TEXT:
All eyes are on MSC Cruises this weekend as they attempt to restart Mediterranean sailings from Italy.
This is a major step for the industry, given that the company will be implementing many of the protocols others — including all of the major players in the American markets — are considering.
“During the pause in our operations, we focused on developing a comprehensive operating protocol that builds upon already stringent health and safety measures that have long been in place on board our ships,” said company chairman Pierfrancesco Vago.
What Will Be Different?
- Rapid testing will be mandatory upon embarkation.
- Only cruise line-sanctioned shore excursions will be available.
- Daily temperature checks will be done at various points around the ship.
- Social distancing will be practiced in bars, restaurants and entertainment venues.
- Masks will be left in every stateroom and available at various spots around the ship.
- A new onboard guest relations center will allow staffers to handle guests digitally or by phone.
Perhaps not surprisingly, the policy which will not allow guests to leave the ship unless they are on an MSC-organized shore excursion has created some controversy.
MSC released a statement addressing the change, saying, “By taking this decision the company is able to ensure that every aspect of the guest’s time ashore meets the appropriate standards of health and hygiene, from ensuring that transfers are properly sanitized, that tour guides and drivers are wearing PPE, venues and sites to be visited are pre-screened to ensuring there are reserved areas for MSC Cruises guests at attractions.”
Where Will They Sail?
The 181,541-ton MSC Grandiosa will be the first ship to depart from Genoa on Sunday, August 16 for a seven-night voyage. The ship will visit the Italian ports of Genoa, Civitavecchia and Naples.
The smaller 95,128-ton MSC Magnifica will sail the Eastern Mediterranean on August 29 for a seven-night voyage. That vessel will leave Genoa and call on Bari, Trieste, Corfu, Olympia and Athens in Greece.
In the U.S., MSC Cruises’ ships will only return to service once the necessary approvals have been received from the relevant local and national authorities, including the U.S. Centers for Disease Control and Prevention, as well as from any ports they plan to call upon.
Last week MSC Cruises cancelled its Caribbean voyages through October 31, 2020. The new date aligns with the Cruise Line International Association having voluntarily extended the suspension of service of its member lines to that same date.

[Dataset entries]
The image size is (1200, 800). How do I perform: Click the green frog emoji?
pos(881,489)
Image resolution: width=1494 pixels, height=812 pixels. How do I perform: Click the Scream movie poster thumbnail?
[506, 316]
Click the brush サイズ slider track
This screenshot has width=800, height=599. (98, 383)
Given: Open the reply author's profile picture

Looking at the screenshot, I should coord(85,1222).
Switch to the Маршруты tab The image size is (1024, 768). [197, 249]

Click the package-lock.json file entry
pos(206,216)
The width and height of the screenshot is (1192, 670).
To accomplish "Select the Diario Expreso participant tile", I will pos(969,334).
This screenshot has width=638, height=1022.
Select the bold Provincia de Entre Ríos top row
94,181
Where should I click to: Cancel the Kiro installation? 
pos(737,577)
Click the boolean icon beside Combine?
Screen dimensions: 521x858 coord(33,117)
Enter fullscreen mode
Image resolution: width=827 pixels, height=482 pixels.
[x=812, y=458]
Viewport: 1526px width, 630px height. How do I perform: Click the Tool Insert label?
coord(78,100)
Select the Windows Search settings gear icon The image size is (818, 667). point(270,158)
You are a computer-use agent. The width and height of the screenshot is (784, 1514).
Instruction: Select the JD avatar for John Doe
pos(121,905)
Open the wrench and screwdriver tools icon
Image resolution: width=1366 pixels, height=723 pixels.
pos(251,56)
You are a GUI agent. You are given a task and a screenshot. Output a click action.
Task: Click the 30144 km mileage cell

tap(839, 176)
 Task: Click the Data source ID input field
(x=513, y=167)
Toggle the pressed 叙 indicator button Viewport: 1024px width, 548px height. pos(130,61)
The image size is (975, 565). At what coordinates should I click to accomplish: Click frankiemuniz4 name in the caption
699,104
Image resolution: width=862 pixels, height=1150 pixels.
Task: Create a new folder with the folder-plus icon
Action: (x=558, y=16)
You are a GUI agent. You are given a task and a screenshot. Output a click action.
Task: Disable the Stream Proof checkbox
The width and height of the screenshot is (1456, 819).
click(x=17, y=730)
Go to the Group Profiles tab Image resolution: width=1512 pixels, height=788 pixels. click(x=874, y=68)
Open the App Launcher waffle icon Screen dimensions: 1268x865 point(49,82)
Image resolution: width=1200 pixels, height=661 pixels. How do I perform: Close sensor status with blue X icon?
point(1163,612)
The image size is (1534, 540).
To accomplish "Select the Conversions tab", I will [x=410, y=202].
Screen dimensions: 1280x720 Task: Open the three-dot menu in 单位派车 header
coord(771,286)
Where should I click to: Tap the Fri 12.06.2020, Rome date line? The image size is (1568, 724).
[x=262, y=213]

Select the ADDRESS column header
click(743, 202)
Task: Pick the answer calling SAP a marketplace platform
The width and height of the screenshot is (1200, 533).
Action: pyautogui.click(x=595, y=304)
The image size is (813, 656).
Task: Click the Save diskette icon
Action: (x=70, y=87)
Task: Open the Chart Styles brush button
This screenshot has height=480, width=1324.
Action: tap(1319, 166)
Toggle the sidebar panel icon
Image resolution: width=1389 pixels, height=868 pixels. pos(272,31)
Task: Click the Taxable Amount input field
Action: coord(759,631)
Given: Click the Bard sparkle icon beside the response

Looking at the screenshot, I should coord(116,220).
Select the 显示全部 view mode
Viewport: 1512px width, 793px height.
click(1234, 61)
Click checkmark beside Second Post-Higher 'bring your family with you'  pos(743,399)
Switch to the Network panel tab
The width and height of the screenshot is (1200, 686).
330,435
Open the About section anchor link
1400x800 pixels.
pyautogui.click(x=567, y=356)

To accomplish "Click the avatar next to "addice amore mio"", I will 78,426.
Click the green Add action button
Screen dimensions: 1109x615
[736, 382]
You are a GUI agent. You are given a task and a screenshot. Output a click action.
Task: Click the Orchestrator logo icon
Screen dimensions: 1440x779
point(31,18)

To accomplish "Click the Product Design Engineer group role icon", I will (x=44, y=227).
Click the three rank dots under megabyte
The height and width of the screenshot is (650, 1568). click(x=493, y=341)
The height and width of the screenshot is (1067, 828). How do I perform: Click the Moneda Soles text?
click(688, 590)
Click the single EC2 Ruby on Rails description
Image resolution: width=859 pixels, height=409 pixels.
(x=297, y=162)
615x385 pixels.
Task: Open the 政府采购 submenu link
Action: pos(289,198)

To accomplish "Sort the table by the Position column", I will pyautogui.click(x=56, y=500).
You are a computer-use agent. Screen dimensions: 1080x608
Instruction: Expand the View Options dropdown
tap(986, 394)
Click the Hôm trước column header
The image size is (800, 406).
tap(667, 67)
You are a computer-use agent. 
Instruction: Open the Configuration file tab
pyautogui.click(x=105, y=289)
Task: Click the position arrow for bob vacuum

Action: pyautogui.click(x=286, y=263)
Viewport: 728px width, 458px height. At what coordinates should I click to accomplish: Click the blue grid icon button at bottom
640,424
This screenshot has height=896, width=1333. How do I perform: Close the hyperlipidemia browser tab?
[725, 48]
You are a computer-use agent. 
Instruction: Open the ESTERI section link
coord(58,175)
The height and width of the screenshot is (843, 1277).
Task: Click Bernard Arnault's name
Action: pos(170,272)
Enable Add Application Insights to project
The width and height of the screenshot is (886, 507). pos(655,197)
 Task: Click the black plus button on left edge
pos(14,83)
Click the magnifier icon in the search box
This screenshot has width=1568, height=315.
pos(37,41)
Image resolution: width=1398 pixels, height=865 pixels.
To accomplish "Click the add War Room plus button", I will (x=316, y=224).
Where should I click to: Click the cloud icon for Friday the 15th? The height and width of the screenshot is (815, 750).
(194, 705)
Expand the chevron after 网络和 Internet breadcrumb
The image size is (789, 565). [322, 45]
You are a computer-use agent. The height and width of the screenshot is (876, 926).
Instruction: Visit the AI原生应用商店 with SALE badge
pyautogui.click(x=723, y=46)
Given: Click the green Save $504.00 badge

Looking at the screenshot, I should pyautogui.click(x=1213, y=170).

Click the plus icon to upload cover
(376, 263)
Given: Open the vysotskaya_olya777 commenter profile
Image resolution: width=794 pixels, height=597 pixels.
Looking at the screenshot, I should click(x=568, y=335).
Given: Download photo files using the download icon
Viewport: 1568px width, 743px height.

ABOUT THIS EXERCISE:
Rewrite the passage of the cruise restart text starting at "What Will Be" and ending at "spots around the ship.", swapping "mandatory" for "required".

ANSWER BOX:
What Will Be Different?
- Rapid testing will be required upon embarkation.
- Only cruise line-sanctioned shore excursions will be available.
- Daily temperature checks will be done at various points around the ship.
- Social distancing will be practiced in bars, restaurants and entertainment venues.
- Masks will be left in every stateroom and available at various spots around the ship.